**Task instructions:** From the data below, repeat exactly the lines from the line with "Identify the click" to the line with "Privacy (62, 2367)", both included.

(Collected data)
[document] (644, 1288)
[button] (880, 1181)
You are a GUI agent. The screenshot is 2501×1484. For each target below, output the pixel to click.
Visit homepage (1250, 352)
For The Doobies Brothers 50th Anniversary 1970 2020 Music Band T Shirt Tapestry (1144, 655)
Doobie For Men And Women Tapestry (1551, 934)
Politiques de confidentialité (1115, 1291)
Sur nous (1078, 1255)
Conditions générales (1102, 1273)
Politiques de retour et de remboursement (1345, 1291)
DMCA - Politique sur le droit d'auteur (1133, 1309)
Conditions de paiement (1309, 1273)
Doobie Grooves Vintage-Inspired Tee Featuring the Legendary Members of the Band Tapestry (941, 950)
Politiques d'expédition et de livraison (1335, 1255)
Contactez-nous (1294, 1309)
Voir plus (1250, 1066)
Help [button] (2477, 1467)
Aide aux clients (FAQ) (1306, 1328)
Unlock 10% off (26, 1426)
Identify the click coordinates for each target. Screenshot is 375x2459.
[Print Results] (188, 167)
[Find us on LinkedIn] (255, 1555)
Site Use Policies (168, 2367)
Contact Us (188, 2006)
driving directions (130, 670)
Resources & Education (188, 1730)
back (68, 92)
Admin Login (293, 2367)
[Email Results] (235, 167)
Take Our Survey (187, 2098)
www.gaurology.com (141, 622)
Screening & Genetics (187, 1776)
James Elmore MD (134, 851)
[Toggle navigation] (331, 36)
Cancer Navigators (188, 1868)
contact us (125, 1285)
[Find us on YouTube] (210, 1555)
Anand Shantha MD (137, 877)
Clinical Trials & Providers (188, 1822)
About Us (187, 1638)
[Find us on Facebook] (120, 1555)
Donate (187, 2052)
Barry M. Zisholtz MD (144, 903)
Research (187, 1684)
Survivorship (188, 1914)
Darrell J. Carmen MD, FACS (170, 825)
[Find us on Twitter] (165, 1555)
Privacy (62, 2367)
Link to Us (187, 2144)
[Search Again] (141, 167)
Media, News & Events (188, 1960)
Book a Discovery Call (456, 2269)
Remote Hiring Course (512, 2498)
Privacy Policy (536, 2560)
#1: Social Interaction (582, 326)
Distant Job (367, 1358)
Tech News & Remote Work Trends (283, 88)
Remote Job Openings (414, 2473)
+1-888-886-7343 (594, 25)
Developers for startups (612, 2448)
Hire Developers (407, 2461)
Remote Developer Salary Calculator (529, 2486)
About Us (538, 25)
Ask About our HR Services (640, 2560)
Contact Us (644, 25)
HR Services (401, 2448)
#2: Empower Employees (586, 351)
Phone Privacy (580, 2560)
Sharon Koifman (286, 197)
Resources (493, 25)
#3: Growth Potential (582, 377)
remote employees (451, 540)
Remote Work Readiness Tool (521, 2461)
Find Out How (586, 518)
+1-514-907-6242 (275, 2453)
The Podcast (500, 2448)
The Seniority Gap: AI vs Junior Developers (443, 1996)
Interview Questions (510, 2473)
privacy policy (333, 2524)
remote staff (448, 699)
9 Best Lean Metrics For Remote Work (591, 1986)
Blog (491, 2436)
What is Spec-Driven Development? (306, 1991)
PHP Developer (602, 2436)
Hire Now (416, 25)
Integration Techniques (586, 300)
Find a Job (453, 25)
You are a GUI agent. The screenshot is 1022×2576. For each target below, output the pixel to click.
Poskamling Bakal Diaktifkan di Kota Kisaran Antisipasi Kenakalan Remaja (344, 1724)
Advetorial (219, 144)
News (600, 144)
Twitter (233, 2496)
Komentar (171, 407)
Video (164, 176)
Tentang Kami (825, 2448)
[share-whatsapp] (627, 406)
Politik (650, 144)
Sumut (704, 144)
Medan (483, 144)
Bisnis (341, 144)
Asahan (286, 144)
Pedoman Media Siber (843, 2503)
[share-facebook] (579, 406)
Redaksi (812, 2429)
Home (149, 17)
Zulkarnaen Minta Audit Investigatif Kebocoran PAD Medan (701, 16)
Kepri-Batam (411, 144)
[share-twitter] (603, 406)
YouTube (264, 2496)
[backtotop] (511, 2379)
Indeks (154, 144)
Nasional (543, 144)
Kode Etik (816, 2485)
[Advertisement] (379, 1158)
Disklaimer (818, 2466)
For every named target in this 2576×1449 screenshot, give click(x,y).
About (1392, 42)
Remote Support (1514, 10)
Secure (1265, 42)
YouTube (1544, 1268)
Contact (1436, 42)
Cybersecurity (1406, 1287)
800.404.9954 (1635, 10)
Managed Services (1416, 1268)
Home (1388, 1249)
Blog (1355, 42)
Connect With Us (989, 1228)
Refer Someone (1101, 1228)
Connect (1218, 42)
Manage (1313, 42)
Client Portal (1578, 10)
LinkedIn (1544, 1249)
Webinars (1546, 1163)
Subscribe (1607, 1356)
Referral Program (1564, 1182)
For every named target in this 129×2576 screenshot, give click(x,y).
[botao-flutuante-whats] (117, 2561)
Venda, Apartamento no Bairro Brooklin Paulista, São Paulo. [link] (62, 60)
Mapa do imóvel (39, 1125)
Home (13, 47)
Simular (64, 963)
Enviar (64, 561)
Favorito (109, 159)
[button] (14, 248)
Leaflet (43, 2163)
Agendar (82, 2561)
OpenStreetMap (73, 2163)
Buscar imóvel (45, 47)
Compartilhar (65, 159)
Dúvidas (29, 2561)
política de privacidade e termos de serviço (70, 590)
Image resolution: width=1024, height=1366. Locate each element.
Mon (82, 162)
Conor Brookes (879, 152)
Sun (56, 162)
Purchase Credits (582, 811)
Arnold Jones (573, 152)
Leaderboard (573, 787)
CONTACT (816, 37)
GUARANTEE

**Task response:**
Identify the click coordinates for each target. Screenshot is 375x2459.
[Print Results] (188, 167)
[Find us on LinkedIn] (255, 1555)
Site Use Policies (168, 2367)
Contact Us (188, 2006)
driving directions (130, 670)
Resources & Education (188, 1730)
back (68, 92)
Admin Login (293, 2367)
[Email Results] (235, 167)
Take Our Survey (187, 2098)
www.gaurology.com (141, 622)
Screening & Genetics (187, 1776)
James Elmore MD (134, 851)
[Toggle navigation] (331, 36)
Cancer Navigators (188, 1868)
contact us (125, 1285)
[Find us on YouTube] (210, 1555)
Anand Shantha MD (137, 877)
Clinical Trials & Providers (188, 1822)
About Us (187, 1638)
[Find us on Facebook] (120, 1555)
Donate (187, 2052)
Barry M. Zisholtz MD (144, 903)
Research (187, 1684)
Survivorship (188, 1914)
Darrell J. Carmen MD, FACS (170, 825)
[Find us on Twitter] (165, 1555)
Privacy (62, 2367)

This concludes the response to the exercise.